## Given entries

┌──

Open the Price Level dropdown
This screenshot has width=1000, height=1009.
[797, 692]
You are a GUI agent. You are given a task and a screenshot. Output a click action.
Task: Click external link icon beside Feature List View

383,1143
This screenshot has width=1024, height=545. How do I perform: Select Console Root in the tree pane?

└──
┌──

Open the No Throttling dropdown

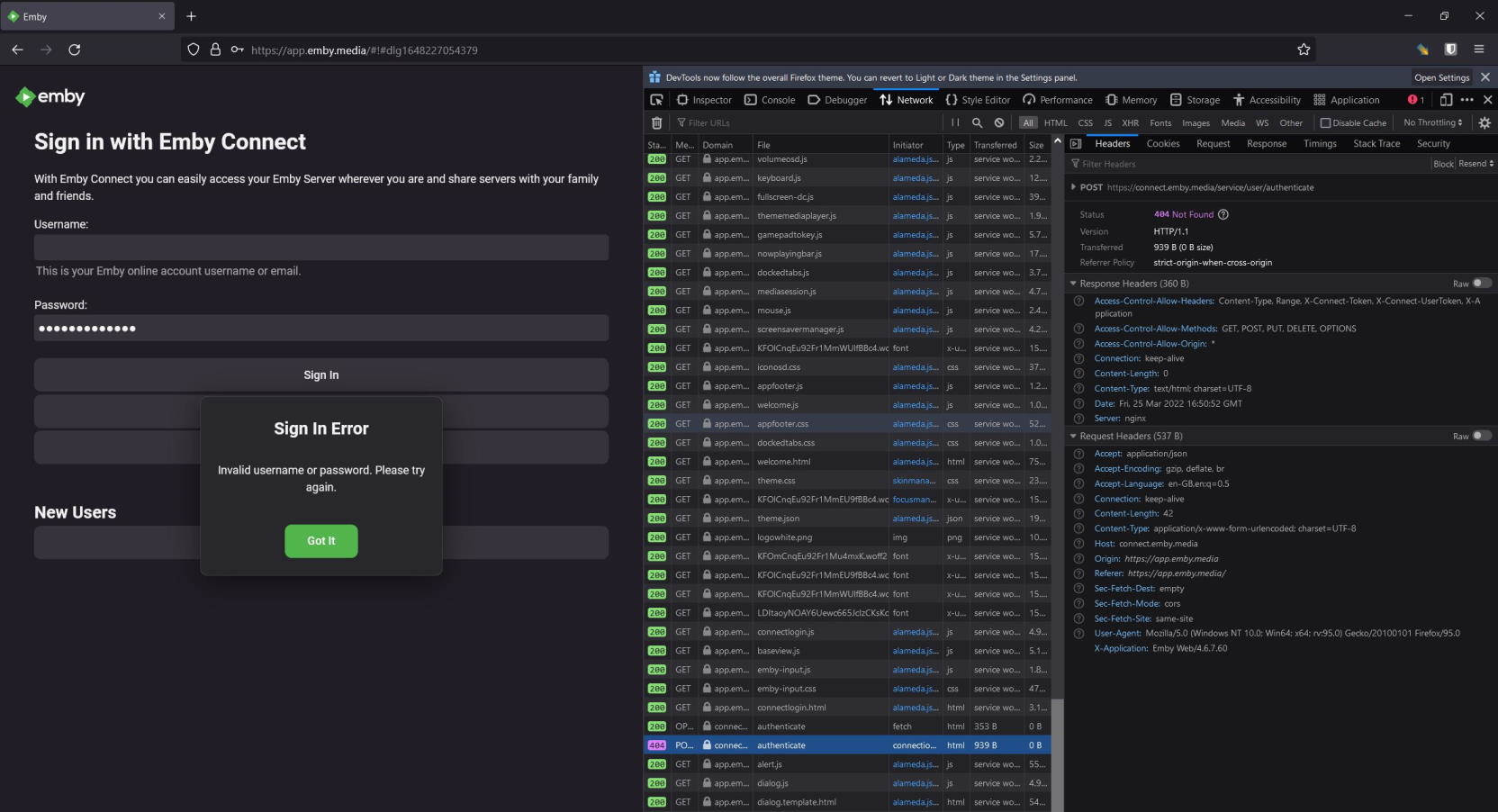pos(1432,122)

└──

## Problem to work on
Retype word for word everything in the listing above from the line that holds "Task: Click external" down to the line that holds "This screenshot has width=1024, height=545.". Keep both end lines and leave out the rest.

## Answer area
Task: Click external link icon beside Feature List View

383,1143
This screenshot has width=1024, height=545. How do I perform: Select Console Root in the tree pane?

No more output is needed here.